TO DO: From the line below containing "The width and height of the screenshot is (702, 468)." to the final line, print each line exactly as written. No pictures belong in the copy.

DATA FOR ANALYSIS:
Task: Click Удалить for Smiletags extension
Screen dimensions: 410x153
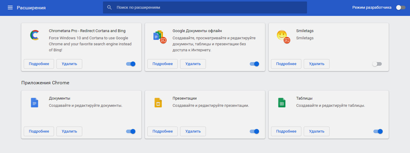Action: (x=317, y=64)
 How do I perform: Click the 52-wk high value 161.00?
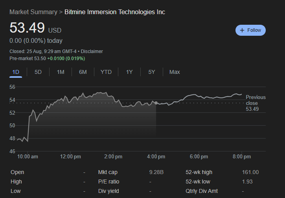coord(250,172)
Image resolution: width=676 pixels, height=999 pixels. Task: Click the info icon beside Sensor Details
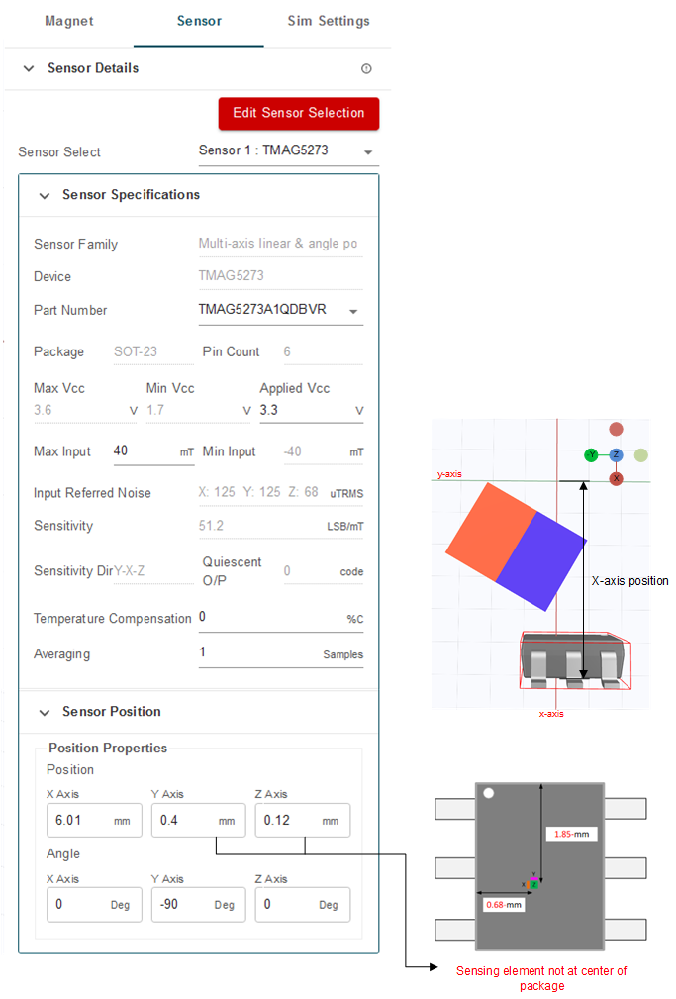[366, 69]
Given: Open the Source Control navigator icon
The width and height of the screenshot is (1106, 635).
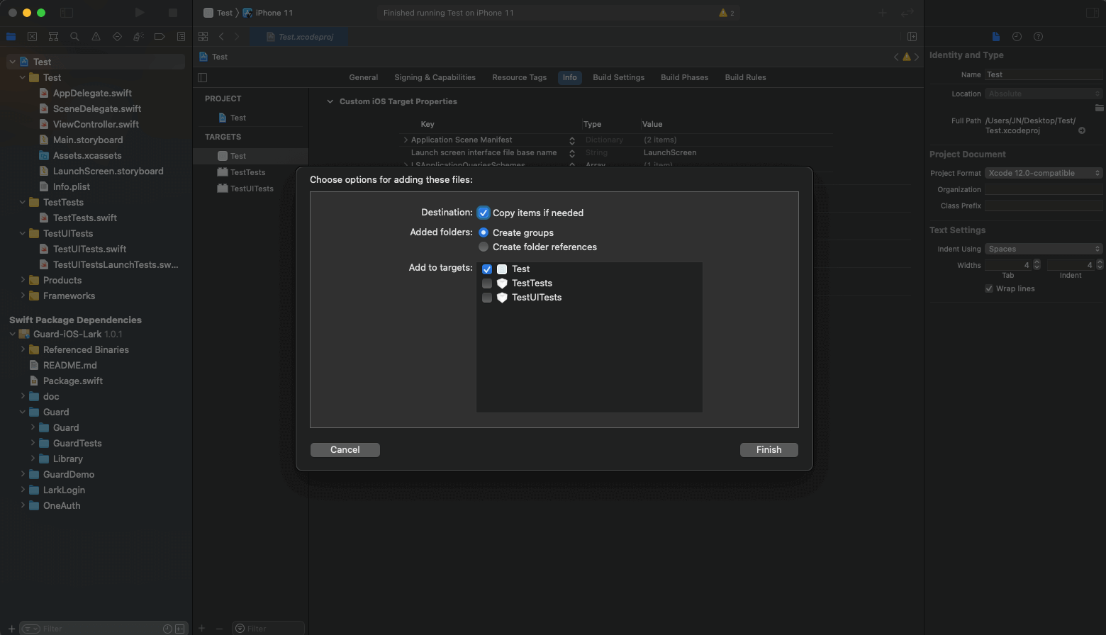Looking at the screenshot, I should (32, 37).
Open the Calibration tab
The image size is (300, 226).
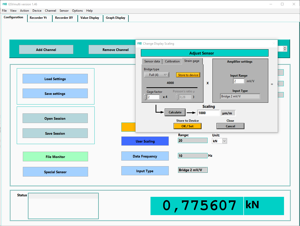pos(172,61)
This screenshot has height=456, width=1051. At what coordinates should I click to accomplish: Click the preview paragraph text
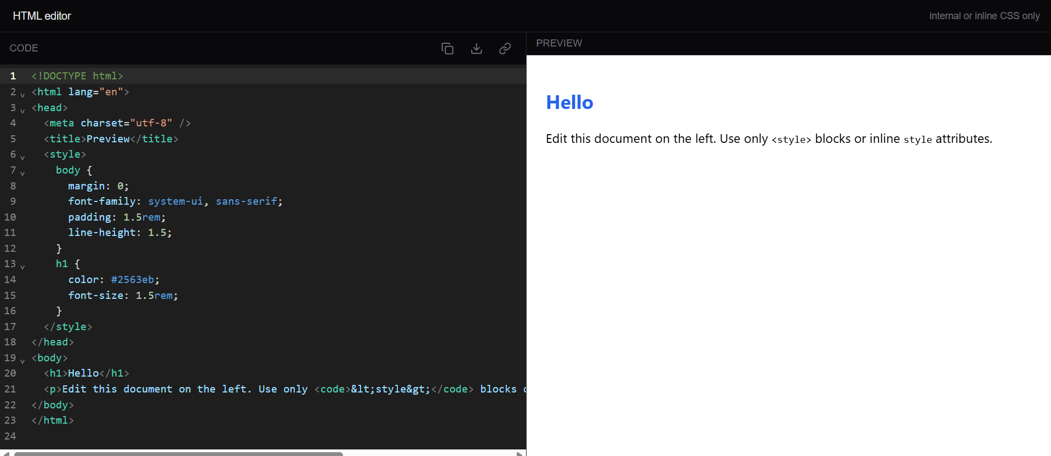click(x=769, y=139)
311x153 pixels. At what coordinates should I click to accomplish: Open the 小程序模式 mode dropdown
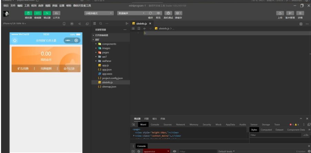pyautogui.click(x=99, y=13)
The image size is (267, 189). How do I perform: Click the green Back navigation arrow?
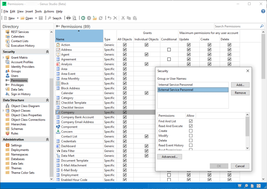click(83, 18)
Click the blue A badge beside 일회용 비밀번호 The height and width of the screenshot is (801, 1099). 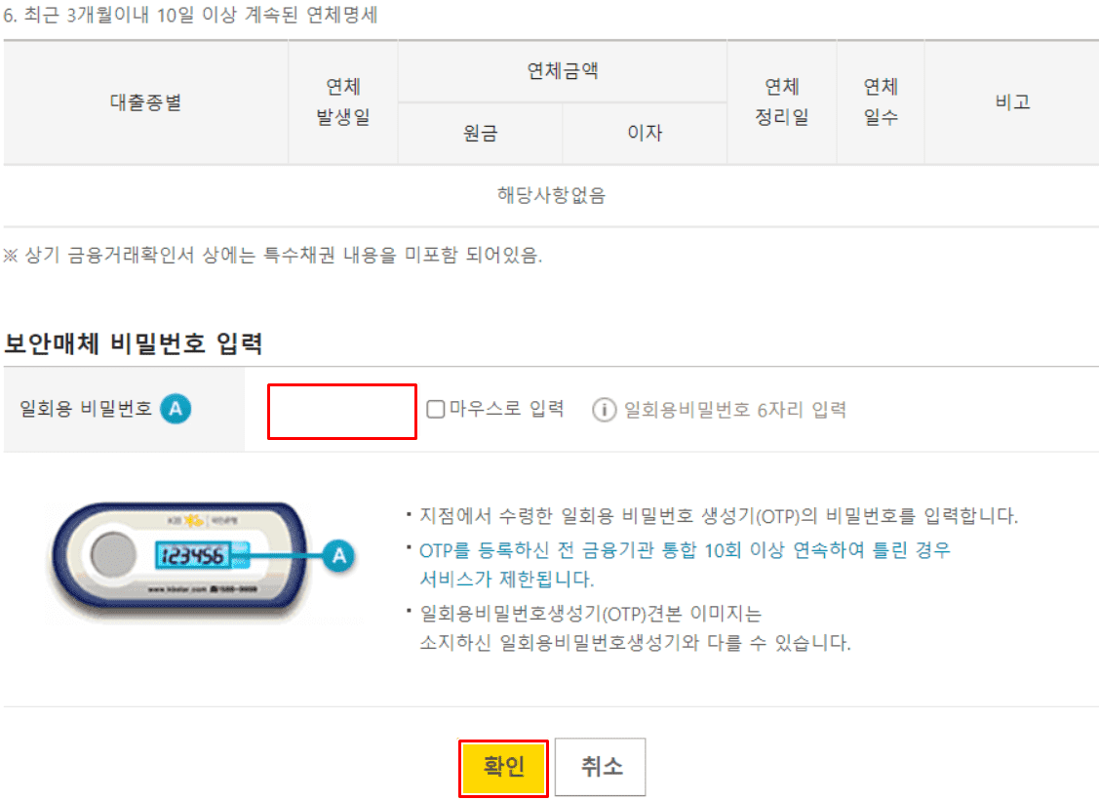pos(176,408)
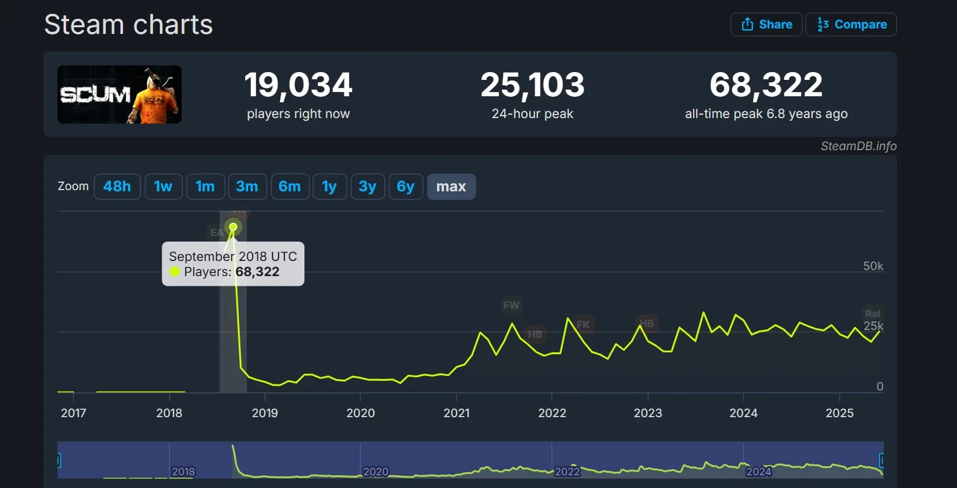Zoom chart to 1y
Image resolution: width=957 pixels, height=488 pixels.
(329, 186)
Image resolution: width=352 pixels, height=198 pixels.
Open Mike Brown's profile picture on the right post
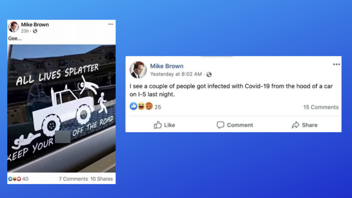point(138,70)
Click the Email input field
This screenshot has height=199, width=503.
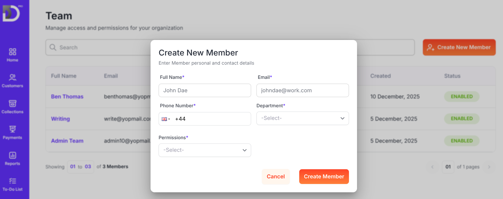pos(302,90)
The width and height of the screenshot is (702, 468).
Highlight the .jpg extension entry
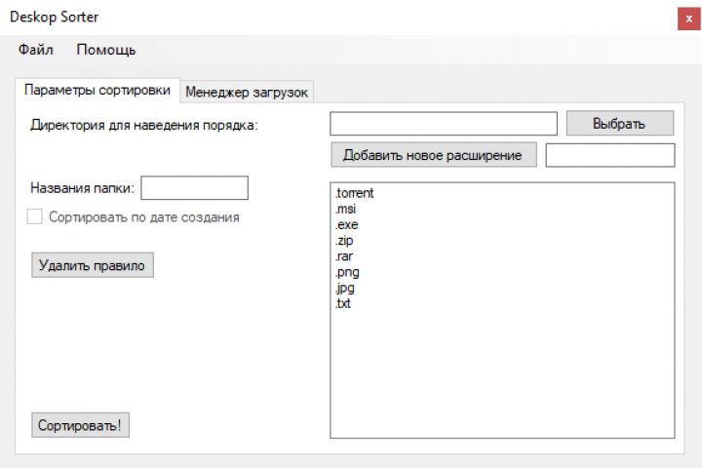[343, 289]
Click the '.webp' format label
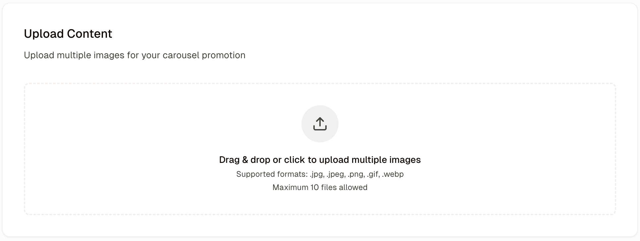The height and width of the screenshot is (241, 640). 393,174
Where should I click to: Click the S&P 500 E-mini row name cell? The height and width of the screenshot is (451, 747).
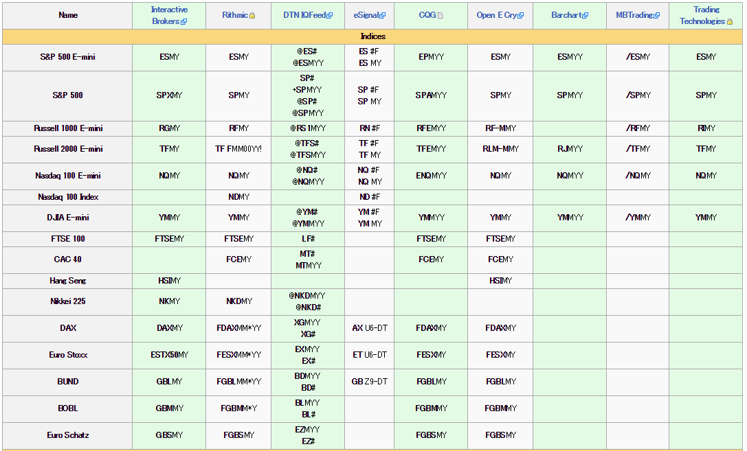(x=67, y=57)
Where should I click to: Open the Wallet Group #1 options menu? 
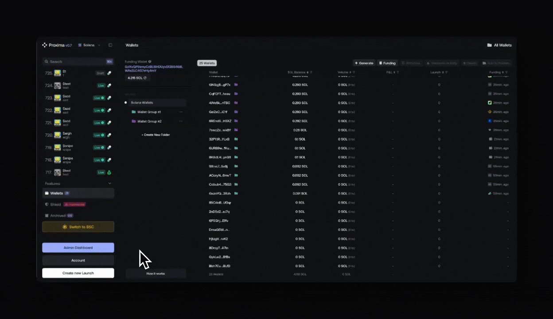click(x=181, y=112)
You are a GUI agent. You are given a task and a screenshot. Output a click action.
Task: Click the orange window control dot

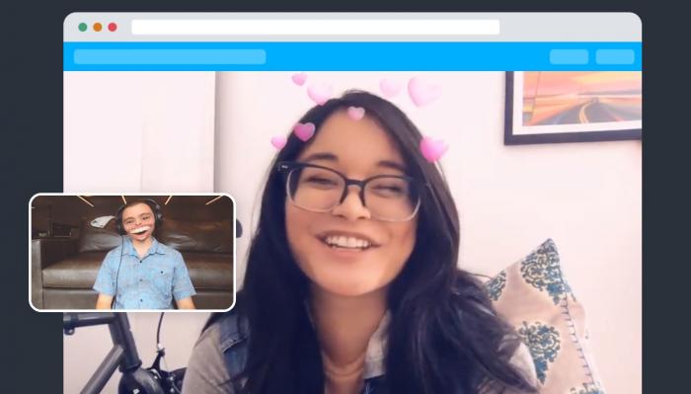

YOUR SOLUTION:
The width and height of the screenshot is (702, 468).
Highlight the .jpg extension entry
[343, 289]
Click the '.webp' format label
The height and width of the screenshot is (241, 640). 393,174
Where should I click to: Click the S&P 500 E-mini row name cell? The height and width of the screenshot is (451, 747).
(x=67, y=57)
Where should I click to: Open the Wallet Group #1 options menu? 
click(x=181, y=112)
You are a GUI agent. You are given a task and a screenshot. Output a click action.
Task: Click the orange window control dot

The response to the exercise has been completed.